Some of the notable newly active and future state changes in this issue are as follows:
CO Healthy Families and Workplaces Act – Effective Dates Vary
Colorado has enacted the Healthy Families and Workplaces Act (“Act”), which requires all Colorado employers to provide three types of paid sick leave: (1) COVID-19 emergency paid sick leave; (2) paid sick and safe time; and (3) public health emergency paid sick leave.
1 – COVID-19 Emergency Paid Sick Leave – Effective July 15, 2020 to December 31, 2020
CO – EPSL replaces the CO – Health Emergency Leave with Pay (HELP) Rules for paid Covid-19 leave, by extending the federal Families First Coronavirus Response Act (FFCRA) to employers with 500 or more employers.
Companies in Colorado previously exempt from FFCRA due to their larger size will now be required to comply with the FFCRA paid sick leave provisions.
Additionally, employers with 499 or fewer employees that federal law allows to exclude certain employees from the EPSLA will need to comply, though they might simply elect to undo the election and comply with federal law so they can receive federal tax relief for providing leave.
Unanswered: How now-covered employers can offset their leave obligation due to leave they provided employees under CO- HELP Rules. The CDLE hopefully will clarify this open question.
2 – Paid Sick & Safe Time (PSST) – Effective January 1, 2021
The paid sick and safe time mandate will first apply to employers with 16 or more employees beginning on January 1, 2021, and then apply to all employers on January 1, 2022. More information to come in future updates.
3 – Public Health Emergency Leave – Effective January 1, 2021
Requires employers to make available to employees a one-time allotment of two weeks of additional paid sick leave during a public health emergency. More information to come in future updates.
Lodging Services Human Trafficking Recognition Training – Effective June 1, 2020
Effective June 1, 2020, the Illinois Lodging Services Human Trafficking Recognition Training Act requires that a lodging establishment provide its employees with training on the recognition of human trafficking and protocols for reporting observed human trafficking to the appropriate authorities. The law defines lodging establishment as a hotel, motel, or a casino hotel.
Covered employees. The law covers employees who are employed by a lodging establishment and who have recurring interactions with the public, including an employee who works in a reception area, performs housekeeping duties, helps customers move their possessions or transports by vehicle customers of the lodging establishment.
Timing and frequency of training. Covered employees must complete the training within six months after beginning employment and then every two years after that. The training must be at least 20 minutes in duration and contain the following:
- A definition of human trafficking and commercial exploitation of children;
- Guidance on how to identify individuals who are most at risk for human trafficking;
- The difference between human trafficking for purposes of labor and purposes of sex as the trafficking relates to lodging establishments; and
- Guidance on the role of lodging establishment employees in reporting and responding to instances of human trafficking.
Employers can develop and use their own compliant program or that of a third party. The Department of Human Services is developing a curriculum for an approved human trafficking training recognition program for use by employers scheduled for release shortly after July 1, 2020.
Illinois lodging establishments interested in additional compliance information on this act or assistance with other HR challenges are encouraged to contact Inspiring HR.

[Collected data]
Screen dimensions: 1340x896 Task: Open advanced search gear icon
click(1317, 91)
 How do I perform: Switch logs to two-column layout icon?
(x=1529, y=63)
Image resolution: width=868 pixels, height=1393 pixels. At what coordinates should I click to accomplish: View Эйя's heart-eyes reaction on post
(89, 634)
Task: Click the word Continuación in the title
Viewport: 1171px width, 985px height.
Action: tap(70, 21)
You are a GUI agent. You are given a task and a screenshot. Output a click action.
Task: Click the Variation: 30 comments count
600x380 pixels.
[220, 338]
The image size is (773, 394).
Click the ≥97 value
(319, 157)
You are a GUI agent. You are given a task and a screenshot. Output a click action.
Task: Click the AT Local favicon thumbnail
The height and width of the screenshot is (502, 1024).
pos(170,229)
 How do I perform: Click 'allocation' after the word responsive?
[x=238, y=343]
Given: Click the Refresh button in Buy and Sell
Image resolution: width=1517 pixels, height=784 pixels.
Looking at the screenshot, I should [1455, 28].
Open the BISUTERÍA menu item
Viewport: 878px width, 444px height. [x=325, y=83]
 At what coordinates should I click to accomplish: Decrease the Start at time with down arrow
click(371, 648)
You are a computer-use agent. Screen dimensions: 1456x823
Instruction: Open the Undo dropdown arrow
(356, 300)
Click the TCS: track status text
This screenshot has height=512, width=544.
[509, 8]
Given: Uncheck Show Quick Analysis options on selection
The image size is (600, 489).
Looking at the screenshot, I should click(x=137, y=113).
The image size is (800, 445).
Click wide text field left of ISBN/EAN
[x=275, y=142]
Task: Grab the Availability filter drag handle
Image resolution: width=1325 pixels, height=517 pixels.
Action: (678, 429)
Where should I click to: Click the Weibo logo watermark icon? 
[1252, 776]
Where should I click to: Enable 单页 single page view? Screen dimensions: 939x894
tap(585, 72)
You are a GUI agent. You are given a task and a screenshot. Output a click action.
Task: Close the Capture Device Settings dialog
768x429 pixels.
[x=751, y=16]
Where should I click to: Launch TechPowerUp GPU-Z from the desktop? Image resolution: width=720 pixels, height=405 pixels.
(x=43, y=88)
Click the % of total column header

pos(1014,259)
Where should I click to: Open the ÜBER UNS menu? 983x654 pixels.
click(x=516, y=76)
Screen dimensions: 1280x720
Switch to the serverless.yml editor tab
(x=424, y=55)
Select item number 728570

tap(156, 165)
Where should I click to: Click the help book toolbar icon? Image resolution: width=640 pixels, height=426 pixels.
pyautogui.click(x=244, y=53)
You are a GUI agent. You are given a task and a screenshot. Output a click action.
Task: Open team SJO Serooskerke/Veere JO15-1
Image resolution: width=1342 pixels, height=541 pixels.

_Tasks and exercises_
• 1. Give again the part of the state law update starting with "Companies in Colorado" and going on through "2022. More information to come in future updates.".
• 2. Answer these questions from the state law update.
(a) On what date does Colorado's paid sick and safe time mandate begin to apply to all employers?
(b) What is the minimum length of the Illinois human trafficking recognition training?
(c) What kinds of businesses does the Illinois law define as a lodging establishment?

_Set of answers_
• 1.
Companies in Colorado previously exempt from FFCRA due to their larger size will now be required to comply with the FFCRA paid sick leave provisions.
Additionally, employers with 499 or fewer employees that federal law allows to exclude certain employees from the EPSLA will need to comply, though they might simply elect to undo the election and comply with federal law so they can receive federal tax relief for providing leave.
Unanswered: How now-covered employers can offset their leave obligation due to leave they provided employees under CO- HELP Rules. The CDLE hopefully will clarify this open question.
2 – Paid Sick & Safe Time (PSST) – Effective January 1, 2021
The paid sick and safe time mandate will first apply to employers with 16 or more employees beginning on January 1, 2021, and then apply to all employers on January 1, 2022. More information to come in future updates.

• 2.
(a) January 1, 2022
(b) At least 20 minutes
(c) A hotel, motel, or a casino hotel